The regs provide some penalty relief to employers of 50 or more full-time employees when even one employee enrolls in coverage through an individual health insurance exchange (scheduled to begin operating in 2014) and receives a premium tax credit because the group coverage doesn’t provide minimum value and his or her contribution isn’t affordable.
The final regs apply to tax years ending after Dec. 31, 2013. (77 F.R. 30377, 5-23-12)
Employees whose household income is between 100% and 400% of the federal poverty line, and who obtain health benefits through an individual exchange because their group plan is unaffordable and doesn’t offer minimum value, will be eligible for premium tax credits. A group health plan is affordable if employees don’t contribute more than 9.5% of their household income for single-only coverage, even if they opt for family coverage. A plan provides minimum value if the employer pays at least 60% of the cost.
Under the regs, you won’t be liable for penalties for employees who are actually enrolled in the plan, regardless of whether the plan meets the affordability/minimum value requirements. Penalties will also not apply if employees could have enrolled in the plan, either through an open enrollment period or a special enrollment period, but didn’t enroll, provided the plan meets the affordability/minimum value requirements.
However, employees who can’t enroll in the plan because of waiting periods will not be considered to have group coverage during that time. They may be able to obtain coverage and premium tax credits through the exchange. Upshot: You may be liable for penalties.
Under the regs, the exchange determines whether group coverage is affordable, based on documentation employees provide. Employees must provide updated documentation when new or different group coverage becomes available.
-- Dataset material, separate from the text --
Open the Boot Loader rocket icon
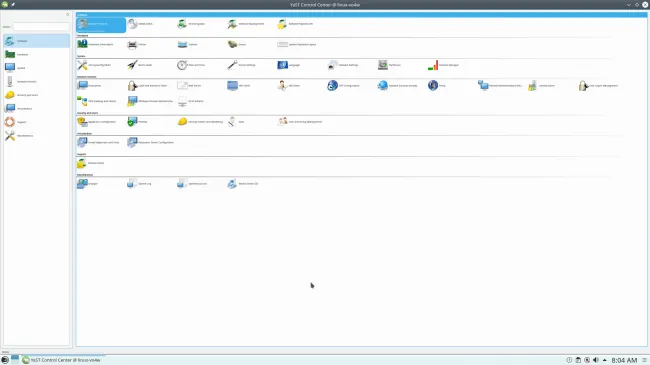This screenshot has width=650, height=365. 139,65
If later coverage meets the affordability/minimum value requirements, you would not be liable for penalties. Affordability can be determined on a part-year basis for fiscal year plans or on the employee’s enrollment date for the entire calendar year.
The IRS has clarified that employer contributions into health savings accounts (HSAs) don’t affect affordability because HSA contributions can’t be used to pay premiums. Likewise, amounts available in health reimbursement accounts (HRAs) that can only be used to reimburse employees’ medical expenses (other than employees’ premiums) don’t affect affordability.
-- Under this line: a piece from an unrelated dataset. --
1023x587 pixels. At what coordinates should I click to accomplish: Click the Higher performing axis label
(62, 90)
Under the regs, employees who are automatically enrolled into the plan, either through the automatic enrollment provisions contained in the health care reform law or under current IRS guidance, can opt out of the coverage by the first day of the second full calendar month of the plan year or the last day of the opt-out period, whichever comes later. You will be liable for penalties if those employees obtain coverage and premium tax credits through an exchange.
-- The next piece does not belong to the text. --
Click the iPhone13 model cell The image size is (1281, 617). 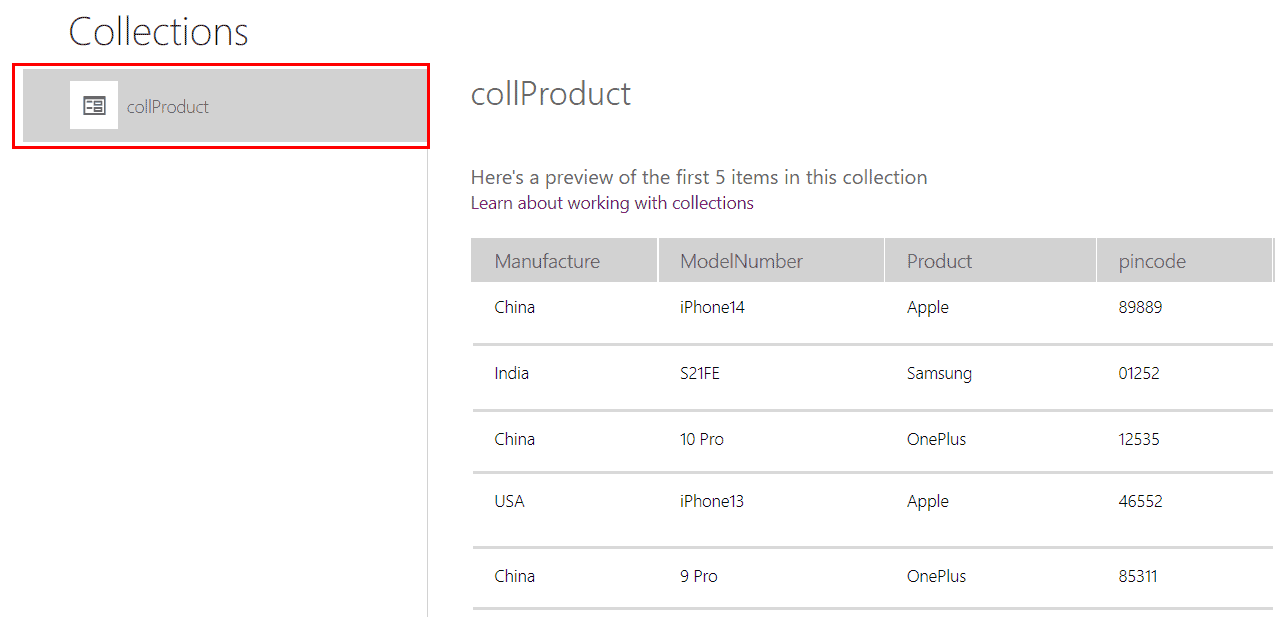(x=712, y=501)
These regs aren’t the final word on your liability. Since you don’t have a way of determining employees’ household income, the IRS had previously indicated that it will issue another set of regs providing a safe harbor for employers by basing the affordability determination on 9.5% of an employee’s W-2, Box 1 income.
In addition, the IRS indicated that additional regs covering these areas will be issued:
- Final regs on determining affordability for individuals who are related to employees and proposed regs for determining minimum value for those individuals
- Guidance on how employees’ participation in wellness programs that increase or decrease premiums will affect affordability
- How other HRAs are treated for purposes of determining affordability.